(Saved data entries)

▽

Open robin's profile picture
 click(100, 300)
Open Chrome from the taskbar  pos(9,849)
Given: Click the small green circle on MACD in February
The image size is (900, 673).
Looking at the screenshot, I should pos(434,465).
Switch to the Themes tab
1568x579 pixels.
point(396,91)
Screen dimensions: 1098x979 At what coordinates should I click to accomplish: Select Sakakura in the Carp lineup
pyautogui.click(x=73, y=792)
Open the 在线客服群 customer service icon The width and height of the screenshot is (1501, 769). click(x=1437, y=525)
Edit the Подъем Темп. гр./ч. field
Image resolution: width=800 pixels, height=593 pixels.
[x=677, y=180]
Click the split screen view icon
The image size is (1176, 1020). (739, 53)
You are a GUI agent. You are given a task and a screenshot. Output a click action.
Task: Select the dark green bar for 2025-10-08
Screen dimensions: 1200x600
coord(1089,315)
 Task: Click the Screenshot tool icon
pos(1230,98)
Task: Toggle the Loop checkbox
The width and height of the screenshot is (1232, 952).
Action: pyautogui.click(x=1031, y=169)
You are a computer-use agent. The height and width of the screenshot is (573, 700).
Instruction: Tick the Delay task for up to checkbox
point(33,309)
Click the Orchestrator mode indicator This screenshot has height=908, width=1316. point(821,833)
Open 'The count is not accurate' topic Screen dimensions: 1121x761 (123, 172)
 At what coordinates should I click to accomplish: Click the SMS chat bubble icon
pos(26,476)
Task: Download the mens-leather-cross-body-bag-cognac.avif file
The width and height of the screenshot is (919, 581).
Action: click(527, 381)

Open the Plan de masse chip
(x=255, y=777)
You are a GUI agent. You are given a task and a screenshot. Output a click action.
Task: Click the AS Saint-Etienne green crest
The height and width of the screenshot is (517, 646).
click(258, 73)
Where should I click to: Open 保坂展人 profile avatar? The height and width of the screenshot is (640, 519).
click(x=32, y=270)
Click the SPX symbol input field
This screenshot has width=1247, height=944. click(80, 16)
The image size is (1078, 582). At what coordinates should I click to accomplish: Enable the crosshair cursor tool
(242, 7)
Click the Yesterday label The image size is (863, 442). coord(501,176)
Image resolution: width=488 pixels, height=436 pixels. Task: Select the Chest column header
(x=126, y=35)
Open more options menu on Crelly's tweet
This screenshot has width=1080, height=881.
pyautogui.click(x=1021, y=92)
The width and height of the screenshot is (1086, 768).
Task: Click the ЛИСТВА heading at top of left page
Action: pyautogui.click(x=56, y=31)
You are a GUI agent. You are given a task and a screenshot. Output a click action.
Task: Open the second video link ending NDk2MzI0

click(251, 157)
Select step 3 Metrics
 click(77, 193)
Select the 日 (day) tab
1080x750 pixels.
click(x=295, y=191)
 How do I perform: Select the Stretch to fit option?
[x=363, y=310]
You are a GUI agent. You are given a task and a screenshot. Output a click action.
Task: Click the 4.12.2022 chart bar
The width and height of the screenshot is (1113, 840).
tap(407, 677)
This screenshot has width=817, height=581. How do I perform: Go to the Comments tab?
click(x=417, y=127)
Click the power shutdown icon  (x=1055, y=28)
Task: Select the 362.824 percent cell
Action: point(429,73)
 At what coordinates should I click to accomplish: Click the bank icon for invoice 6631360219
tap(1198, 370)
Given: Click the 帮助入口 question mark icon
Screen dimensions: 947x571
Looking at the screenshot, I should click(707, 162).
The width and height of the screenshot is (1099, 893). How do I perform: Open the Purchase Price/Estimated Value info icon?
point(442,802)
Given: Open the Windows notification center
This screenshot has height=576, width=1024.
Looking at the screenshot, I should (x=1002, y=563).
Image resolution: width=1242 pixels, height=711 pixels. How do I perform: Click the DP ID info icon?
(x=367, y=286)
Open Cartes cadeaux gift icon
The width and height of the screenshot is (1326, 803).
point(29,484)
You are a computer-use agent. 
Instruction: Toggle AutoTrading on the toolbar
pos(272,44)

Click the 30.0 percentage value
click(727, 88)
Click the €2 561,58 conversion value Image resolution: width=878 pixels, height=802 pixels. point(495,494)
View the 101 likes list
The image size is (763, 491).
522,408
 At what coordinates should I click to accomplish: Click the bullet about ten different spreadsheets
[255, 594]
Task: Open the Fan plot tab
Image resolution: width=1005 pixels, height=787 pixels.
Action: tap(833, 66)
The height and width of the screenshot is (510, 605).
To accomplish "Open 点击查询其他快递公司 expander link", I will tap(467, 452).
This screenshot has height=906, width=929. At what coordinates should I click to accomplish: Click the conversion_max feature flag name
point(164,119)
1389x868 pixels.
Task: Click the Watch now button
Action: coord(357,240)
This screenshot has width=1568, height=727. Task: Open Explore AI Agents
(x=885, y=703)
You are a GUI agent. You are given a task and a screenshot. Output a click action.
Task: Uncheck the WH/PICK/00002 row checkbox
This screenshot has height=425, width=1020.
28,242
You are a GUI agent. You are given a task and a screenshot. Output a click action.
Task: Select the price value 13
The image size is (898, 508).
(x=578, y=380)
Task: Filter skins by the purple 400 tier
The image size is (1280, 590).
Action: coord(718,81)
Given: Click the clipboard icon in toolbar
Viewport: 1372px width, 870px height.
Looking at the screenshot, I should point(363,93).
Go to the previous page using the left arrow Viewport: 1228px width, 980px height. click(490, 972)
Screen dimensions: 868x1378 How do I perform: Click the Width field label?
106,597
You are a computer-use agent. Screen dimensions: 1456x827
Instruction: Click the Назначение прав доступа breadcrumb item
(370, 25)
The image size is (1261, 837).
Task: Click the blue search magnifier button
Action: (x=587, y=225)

△

▶ _EXERCISE DETAILS_:
Where a line above holds the string "green", show that line.

▶ _PROBLEM SOLUTION_:
Given: Click the small green circle on MACD in February
Task: Select the dark green bar for 2025-10-08
Task: Click the AS Saint-Etienne green crest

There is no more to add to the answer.